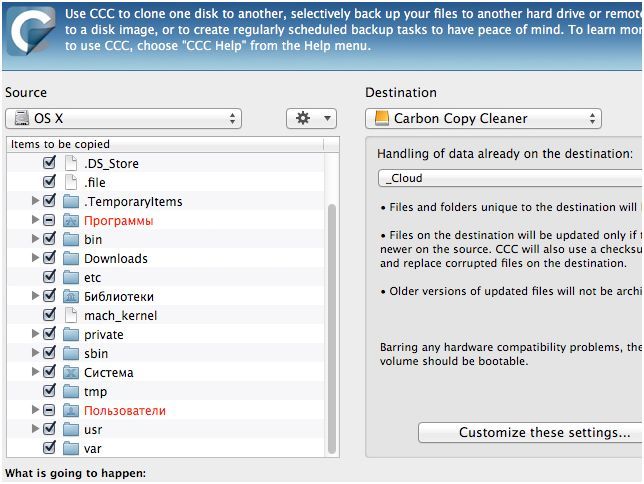Click the Items to be copied header
The height and width of the screenshot is (484, 644).
165,144
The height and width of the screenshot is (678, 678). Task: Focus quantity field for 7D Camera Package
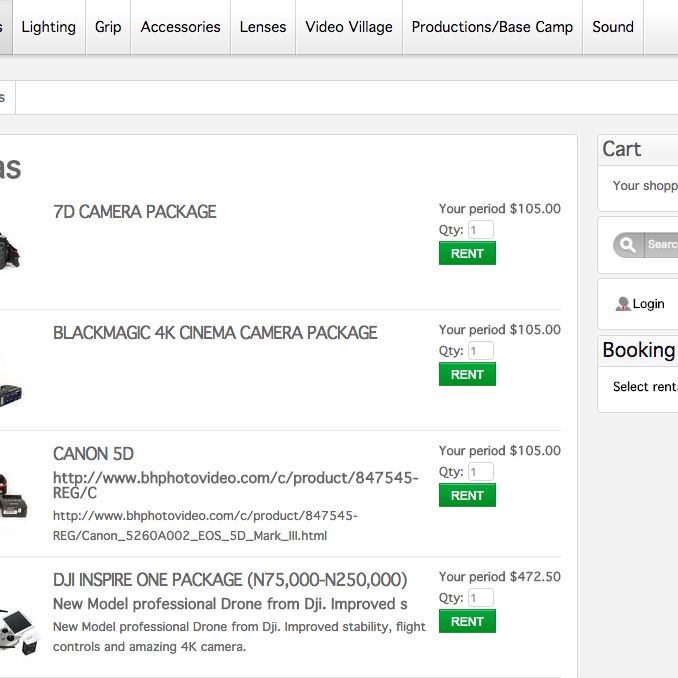coord(480,230)
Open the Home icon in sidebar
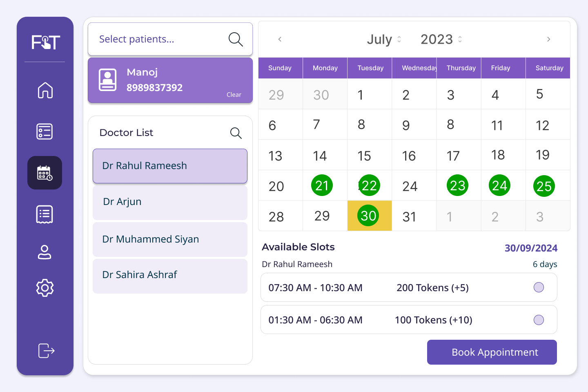 click(45, 90)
┄┄┄┄┄┄┄┄┄┄┄┄┄┄┄┄┄┄┄┄
▶ [Instructions for the task]: Here the job is to quote the lines from the one with "The height and width of the screenshot is (678, 678)." through the end of the material, both included, exactly; please skip the pictures.

▶ [Answer area]:
The height and width of the screenshot is (678, 678). Task: Focus quantity field for 7D Camera Package
coord(480,230)
Open the Home icon in sidebar
 click(45, 90)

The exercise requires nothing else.